• Problem: Extract every line from the records below that contains the word "computer".

• Exercise input:
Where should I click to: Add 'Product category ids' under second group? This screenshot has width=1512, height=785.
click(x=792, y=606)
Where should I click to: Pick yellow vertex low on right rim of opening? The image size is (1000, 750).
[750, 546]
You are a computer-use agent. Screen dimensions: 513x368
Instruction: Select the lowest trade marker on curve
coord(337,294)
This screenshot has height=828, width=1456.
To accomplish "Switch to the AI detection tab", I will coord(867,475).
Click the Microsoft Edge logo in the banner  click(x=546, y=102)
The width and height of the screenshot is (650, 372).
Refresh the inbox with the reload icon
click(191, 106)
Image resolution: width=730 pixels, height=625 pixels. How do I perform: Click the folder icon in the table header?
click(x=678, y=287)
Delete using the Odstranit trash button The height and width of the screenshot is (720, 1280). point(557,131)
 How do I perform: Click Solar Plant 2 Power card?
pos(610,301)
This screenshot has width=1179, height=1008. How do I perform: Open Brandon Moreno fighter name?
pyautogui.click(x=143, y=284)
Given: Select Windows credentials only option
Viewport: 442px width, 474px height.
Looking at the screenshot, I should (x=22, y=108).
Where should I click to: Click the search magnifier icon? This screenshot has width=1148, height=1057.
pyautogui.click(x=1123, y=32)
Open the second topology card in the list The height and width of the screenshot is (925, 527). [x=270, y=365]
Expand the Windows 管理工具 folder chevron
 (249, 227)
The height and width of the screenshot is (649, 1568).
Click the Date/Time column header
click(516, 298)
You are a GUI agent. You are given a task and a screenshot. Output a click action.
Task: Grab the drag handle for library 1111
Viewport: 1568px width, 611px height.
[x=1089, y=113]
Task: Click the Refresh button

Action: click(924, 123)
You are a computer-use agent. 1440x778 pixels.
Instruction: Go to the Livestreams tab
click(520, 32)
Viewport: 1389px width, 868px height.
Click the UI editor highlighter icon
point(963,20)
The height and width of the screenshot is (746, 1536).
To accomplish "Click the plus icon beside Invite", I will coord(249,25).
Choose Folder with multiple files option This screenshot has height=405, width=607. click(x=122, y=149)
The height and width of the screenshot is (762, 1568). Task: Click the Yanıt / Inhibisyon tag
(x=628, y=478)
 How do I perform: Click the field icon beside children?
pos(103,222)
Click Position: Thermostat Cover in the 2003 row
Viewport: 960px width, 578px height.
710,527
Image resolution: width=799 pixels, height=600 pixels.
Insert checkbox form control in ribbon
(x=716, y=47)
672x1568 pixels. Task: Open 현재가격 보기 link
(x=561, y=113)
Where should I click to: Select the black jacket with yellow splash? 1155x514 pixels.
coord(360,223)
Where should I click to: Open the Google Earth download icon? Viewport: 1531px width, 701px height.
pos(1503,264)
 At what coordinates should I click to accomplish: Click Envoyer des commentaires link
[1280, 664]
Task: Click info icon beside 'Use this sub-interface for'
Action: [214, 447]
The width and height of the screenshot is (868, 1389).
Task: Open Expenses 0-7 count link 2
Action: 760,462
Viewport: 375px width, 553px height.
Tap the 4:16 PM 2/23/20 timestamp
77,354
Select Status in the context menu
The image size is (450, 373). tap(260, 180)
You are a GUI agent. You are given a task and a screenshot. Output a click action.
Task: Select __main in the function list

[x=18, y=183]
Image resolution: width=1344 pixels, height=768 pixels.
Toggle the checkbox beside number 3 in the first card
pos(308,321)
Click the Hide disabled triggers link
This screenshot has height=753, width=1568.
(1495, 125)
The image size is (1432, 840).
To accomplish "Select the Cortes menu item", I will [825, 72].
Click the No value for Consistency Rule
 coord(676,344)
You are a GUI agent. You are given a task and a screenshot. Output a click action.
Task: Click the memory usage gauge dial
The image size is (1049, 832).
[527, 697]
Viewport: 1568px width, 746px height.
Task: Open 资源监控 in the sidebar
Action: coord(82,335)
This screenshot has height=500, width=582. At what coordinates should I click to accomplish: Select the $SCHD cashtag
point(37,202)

• Answer box:
You are a computer-use agent. Screen dimensions: 513x368
You are a computer-use agent. 1440x778 pixels.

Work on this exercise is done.